いろいろ書いています。「魂が『危機』に陥る時にこそ、『創発』は起こるのです」。なるほど。「ど忘れ」は「FOK(Feeling Of Knowing)」と脳科学的には言われているそうで、「ペンローズ(という人)は、この『ど忘れ』の状態と、創造性のひらめきを要求している脳の状態が非常に似ていると言っているのです」。そうか。ど忘れも大脳活性化にはかかせないのですね。そして、創造性は「体験×意欲」だそうです。この意欲があれば岡本太郎氏の「芸術は爆発だ!」というのもわかるというもの。
まあ、最後にこうも言っています。
「世界の見方が変わってしまうようなひらめきは、脳にとって最大、最良の快楽の一つですが、そのひらめきを掴まえるためには、充分な記憶のアーカイヴ=『安全基地』が必要です。そのためにも、最初からオレは天才だ、などと思わず、まずは地道に学習することが必要です」。あっは。「無からひらめきは生まれません」か。そのうえで、「セレンディピティ」という「思わぬ幸運に偶然出会う能力」がなければならないそうです。要は「天才とは、1%のひらめきと99%の努力のたまもの」(エジソン)というのもそういうこと。なにごとも、安易な道はないようですね。とほほ。
★
<74>小川洋子「ミーナの行進」(中央公論新社)
テレビの影響は大きい。「王様のブランチ」で松田哲夫さんが「今年一番の作品」とおっしゃっていたので、ついつい買ってしまいました。オビにも「ぼくは、この作品に出会えた幸せを、いま噛みしめています」とあります。いやはや。確かに、寺田順三さんの装丁・挿絵は素晴らしくて、絵本的な楽しみもできました。でも、本当に感動しまくったかと言うと、私にはそれほどでもなかった。でも、きっと、多くの個性的な登場人物たちに感情移入できる人は多いだろうから、愛される作品であることは間違いないでしょう。

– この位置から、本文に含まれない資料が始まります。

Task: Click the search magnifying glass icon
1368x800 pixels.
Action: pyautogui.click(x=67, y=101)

「博士の愛した数式」は、本当に心に染みました。でも、本作、朋子(主人公)とミーナ(いとこの女の子)の過ごした、なんというか芦屋のブルジョア御殿での甘美な世界は素晴らしい思い出かもしれませんが、私には「それはよかったね」というレベルで終わってしまうのは、貧乏人の私の想像力の貧困が足を引っ張ってしまうからでしょうね。カバのポチ子を飼っている家や、ホテルのシェフが料理を作りに来る家なんて、そうはありませんて。まあ、とっくり司書と朋子の恋のような読書問答がいいね、ってこともあるでしょうが、司書さんも知に走りすぎて、どうもなじめません。それから、それから水曜日の青年とミーナの淡いそれも。それはそれで、いいか。でも、ヌレッシーじゃなかったフレッシー飲み過ぎだな。糖尿病の私としては、気になりました。って言っても仕方がないが。もちろん、素直に読めば、いい作品です。私の心にすさみがあるのか、うまく読めない時もありますね。いずれ、あらためて読み直したいと思います。
★
<75>保阪正康「松本清張と昭和史」(平凡社新書)
昭和史研究の第一人者となった保阪さんによる「清張史観」の分析の書であります。保阪さんは処女作の「死なう団事件」を上梓(じょうし)した際に、「著者は、事件関係者への入念な取材と豊富な資料によってこの事件を記録しています。新進気鋭の記録者として、今後の活躍が期待できる人だ」との推薦文を清張氏に書いてもらっているということで、いわば清張の後を継いだ記録者として、恩人への返礼の書ということになろうか。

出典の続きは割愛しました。